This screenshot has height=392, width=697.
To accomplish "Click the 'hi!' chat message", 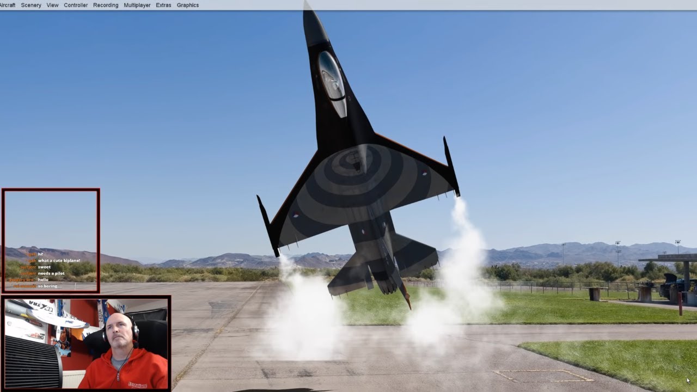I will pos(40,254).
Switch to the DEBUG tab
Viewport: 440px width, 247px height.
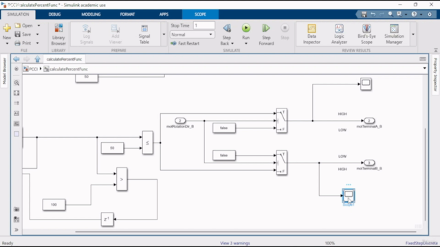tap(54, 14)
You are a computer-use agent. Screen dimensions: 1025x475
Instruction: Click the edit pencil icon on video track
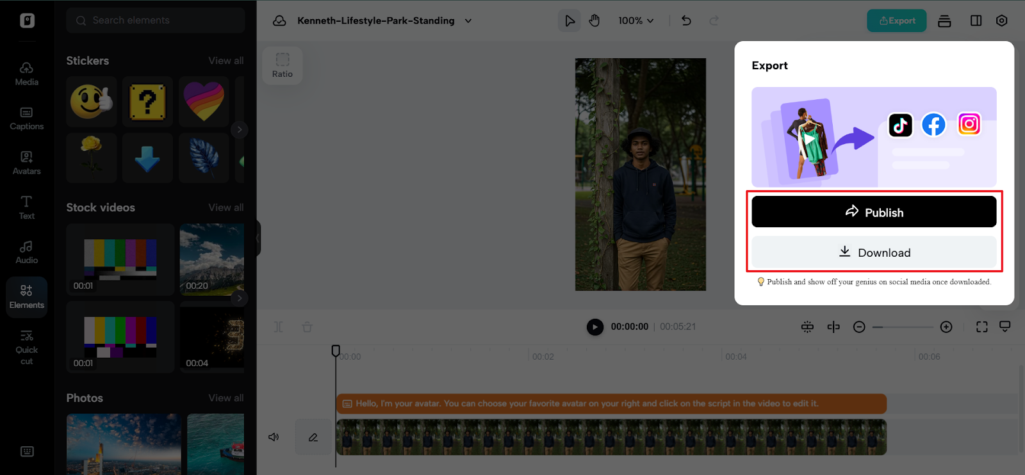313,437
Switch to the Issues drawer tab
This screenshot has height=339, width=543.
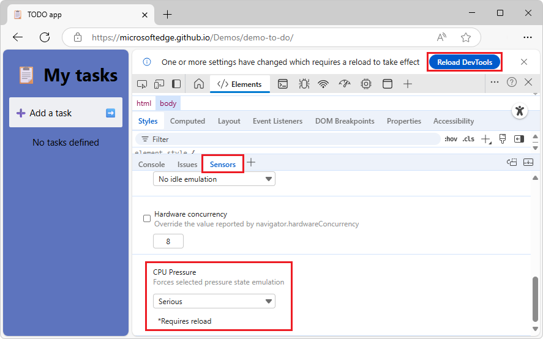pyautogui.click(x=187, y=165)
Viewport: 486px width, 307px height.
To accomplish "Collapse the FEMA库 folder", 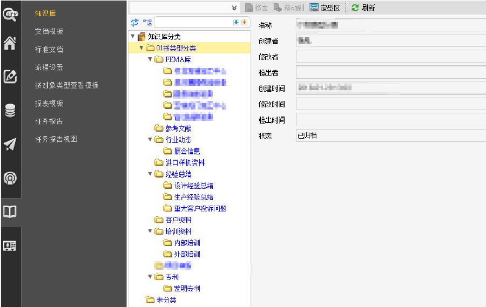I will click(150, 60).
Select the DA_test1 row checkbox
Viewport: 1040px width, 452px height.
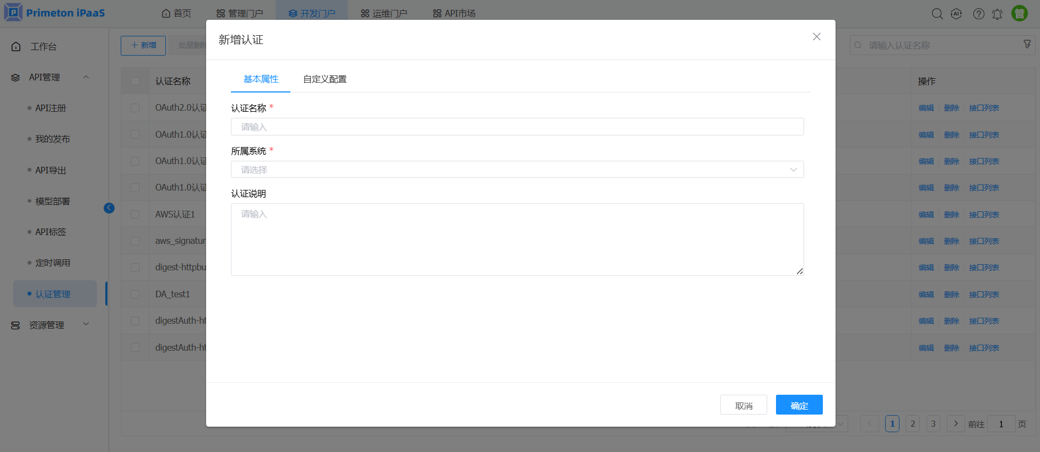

(What you will do):
Find all lines holding the word "Switch" in the records above and copy them.

(Solution to this exercise):
Switch to the DEBUG tab
Switch to the Issues drawer tab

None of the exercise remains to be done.